O último grupo de turistas vai embora e Dulce finalmente se senta no melhor lugar da casa, na sombra das árvores do deque. Ela chora sentida quando lembra como é tratada em alguns eventos que participou depois que a fama de suas “filhas” começou a se espalhar. Recebeu convites para viajar para eventos privados sem receber nada, já viu suas “rainhas” serem apresentadas por chefs enquanto ela ficava de lado. “Meu Deus, quando será que vão acreditar que eu sou inteligente?”
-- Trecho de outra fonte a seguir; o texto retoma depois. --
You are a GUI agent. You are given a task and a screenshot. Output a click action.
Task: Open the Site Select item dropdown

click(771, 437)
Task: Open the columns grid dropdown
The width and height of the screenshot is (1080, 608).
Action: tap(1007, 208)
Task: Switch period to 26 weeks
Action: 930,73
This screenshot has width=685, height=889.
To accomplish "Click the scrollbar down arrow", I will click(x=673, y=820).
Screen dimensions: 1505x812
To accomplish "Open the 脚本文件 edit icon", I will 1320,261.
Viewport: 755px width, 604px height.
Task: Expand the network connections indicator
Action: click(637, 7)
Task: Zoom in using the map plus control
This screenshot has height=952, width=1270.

A repórter pergunta, e quando você senta aqui e olha o seu jardim? “Ah, tem preço para pagar um negócio desse? Não tem, mulher! Ainda tem complemento, um varal de andorinhas, de vez em quando um jacaré em cima das folhas…Não tem preço não, mulher, valeu a pena ter passado por tudo que eu passei, valeu”.
Dicas para quem for visitar o jardim da Dulce
Obedeça às recomendações de não entrar com lanchas no meio das plantas. Apesar de fortes são sensíveis e a busca pelo melhor ângulo para a selfie pode estragar uma planta. Leve o seu lixo de volta. Dulce conta que alguns turistas menos atentos deixam embalagens de plástico e alumínio. Não há coleta de lixo no canal, o que a obriga a juntar o lixo deixado e levá-lo de barco até Santarém para descartá-lo. A empolgação dos visitantes é grande e, às vezes, alguns vão embora e esquecem de pagar a degustação. Atenção aí para ajudar a economia a girar. Para quem ainda não pode tirar férias para desfrutar de Alter do Chão e das vitórias-régias do jardim da Dulce, em junho ela participará de uma feira no Anhembi, em São Paulo. Serão apenas cento e cinquenta degustações. Vale a pena entrar na fila.